1)血液(赤血球)はからだの組織に変化する。(赤血球分化説)
2)赤血球は骨髄で造られるのではなく、消化された食べものが腸の絨毛で変化したものである。血液は食べものからできる。(腸管造血説・赤血球起原説)
3)栄養不足のときや、大量の出血のあと、また病気などのときには、からだの組織から血球に逆戻りというかたちが見られる。血液は骨髄から造られるという定説は、これを見誤ったもの。(赤血球と組織の可逆分化説)
4)がん細胞は赤血球が変化してできる。からだが病気の状態のとき、悪化した赤血球が集まり溶け合ってがん細胞に変わってゆく。また炎症も、赤血球がからだのその部分に集まって変化して生じたものである。肉腫や他の腫瘍も同じである。(がん細胞の血球由来説・炎症その他病的組織の血球由来説)
5)負傷が治っていく現象も、その部分に赤血球が集まって、からだの再生と修復をするからである。(創傷治癒と再生組織と血球分化説)
6)バクテリアは親がいなくとも、有機物の腐敗、その他の状態で、その有機物を母体として自然に発生する。(バクテリアの自然発生説)
7)毛細血管の先端は開いていて、赤血球はそこから組織のすき問へ自由に出ることができる。(毛細血管の開放説)
8)からだの組織(細胞)は分裂によってのみ大きくなるというのは正しくない。細胞は細胞でないもの(赤血球)から新しく生まれ、からだは大きくなり、またその大きさを保つ。(細胞新生説)
9)バクテリアから人間にいたるまですべての生物は、「親和力または愛」という精神的なものをもつ。
10)生殖細胞(精子・卵子)は、からだの組織と別のものではなく、からだの組織のひとつである赤血球が変化したものである。(生殖細胞の体細砲由来説)
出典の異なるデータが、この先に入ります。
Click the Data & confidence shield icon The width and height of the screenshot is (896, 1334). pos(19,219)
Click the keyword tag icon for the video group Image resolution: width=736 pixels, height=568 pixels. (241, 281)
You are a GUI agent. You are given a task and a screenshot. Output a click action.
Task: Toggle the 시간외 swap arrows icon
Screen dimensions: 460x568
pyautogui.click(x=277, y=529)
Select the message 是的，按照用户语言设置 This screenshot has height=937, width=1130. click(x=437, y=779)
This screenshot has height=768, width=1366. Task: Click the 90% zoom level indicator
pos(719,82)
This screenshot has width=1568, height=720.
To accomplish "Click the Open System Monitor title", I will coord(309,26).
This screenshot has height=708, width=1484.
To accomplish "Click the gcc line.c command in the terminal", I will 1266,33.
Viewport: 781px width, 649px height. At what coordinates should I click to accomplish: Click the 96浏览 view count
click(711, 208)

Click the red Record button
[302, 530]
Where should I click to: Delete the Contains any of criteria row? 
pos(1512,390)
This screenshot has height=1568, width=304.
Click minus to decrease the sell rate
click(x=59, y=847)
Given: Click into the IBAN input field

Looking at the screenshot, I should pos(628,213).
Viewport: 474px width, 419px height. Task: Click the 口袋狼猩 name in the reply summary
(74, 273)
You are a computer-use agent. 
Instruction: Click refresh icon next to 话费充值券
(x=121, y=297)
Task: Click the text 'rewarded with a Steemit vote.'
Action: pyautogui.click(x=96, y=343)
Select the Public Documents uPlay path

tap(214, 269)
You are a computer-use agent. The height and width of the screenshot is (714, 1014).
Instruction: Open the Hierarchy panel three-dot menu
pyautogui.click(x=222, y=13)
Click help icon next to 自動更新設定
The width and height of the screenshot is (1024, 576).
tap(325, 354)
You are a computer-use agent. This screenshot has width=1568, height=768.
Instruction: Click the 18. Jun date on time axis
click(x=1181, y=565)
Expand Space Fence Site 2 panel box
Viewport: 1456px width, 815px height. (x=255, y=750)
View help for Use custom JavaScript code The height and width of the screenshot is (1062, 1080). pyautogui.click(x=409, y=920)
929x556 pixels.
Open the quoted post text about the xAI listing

11)生物が生まれてから一生の間に、その環境によってはぐくまれたかたちや性質は、子に遺伝する。(獲得性遺伝の肯定説)
12)生物が進化してきたもっとも大切な要因は、環境に適合した強いものが生き残ったのではなく、同じ種類の生物の助け合い、または違った生物との助け合いという、共生現象によるものである。(進化要因における共生説)
13)生命は時々刻々として変化してやまない。その変化の働きは、生命や自然がその本質にゆがみをもっているからである。(生命弁証法・科学的方法論)
14)その他
以上が千島が提唱した学説、理論のおよそである。どれひとつとして、いまの科学の常識にあてはまるものはない。そして、これらの新説はほとんど千島喜久男がはじめて世界に先駆けて唱えた説なのである。
(略)
世界的な食養の大家でもある桜沢如一氏も千島説を支持した。
「パスツールの実験は、大自然を瓶や壷のなかととり違えている。そして彼は細菌の自然発生の否定に熱中しすぎて、その起源について考えることを忘れている」
桜沢はパスツールに疑問をもち、バクテリアの自然発生の可能性を直観で信じていた。それで、千島の新説に自分の考えの結論を得た気持ちで、双手をあげて賛成したのである。

出典:『よみがえる千島学説 ~間違いだらけの現代医療』 忰山紀一(かせやまきいち) なずなワールド

コメント:赤峰勝人氏の著書『ニンジンから宇宙へ』に紹介されていた千島学説を初めて知ったとき、新鮮な驚きとともに直観的に正しいと思った。その後、拙著『桜沢如一。100年の夢』の取材で赤峰氏を訪ねたとき、「なずなワールド」の売店でこの本を見つけた。
千島学説はノーベル賞ものと著者は書いているが、この説を支持する(できる)のは東洋医学系の医師がほとんどらしい。本書の副題に「間違いだらけの現代医療」とあるように、西洋医学の“常識”でこり固まった医者にはとうてい肯定することはできないのだろう。
ちなみに、千島学説を「双手をあげて賛成した」桜沢如一は、「生体内原子転換説」を唱えていたケルブランに引き合わせるため千島喜久男をパリに招いて講演会を催している。
忰山紀一氏には、一度お会いしにいこうと考えていたが、惜しくも拙著の執筆中に亡くなられた。千島学説がよみがえるのは、いつのことだろうか。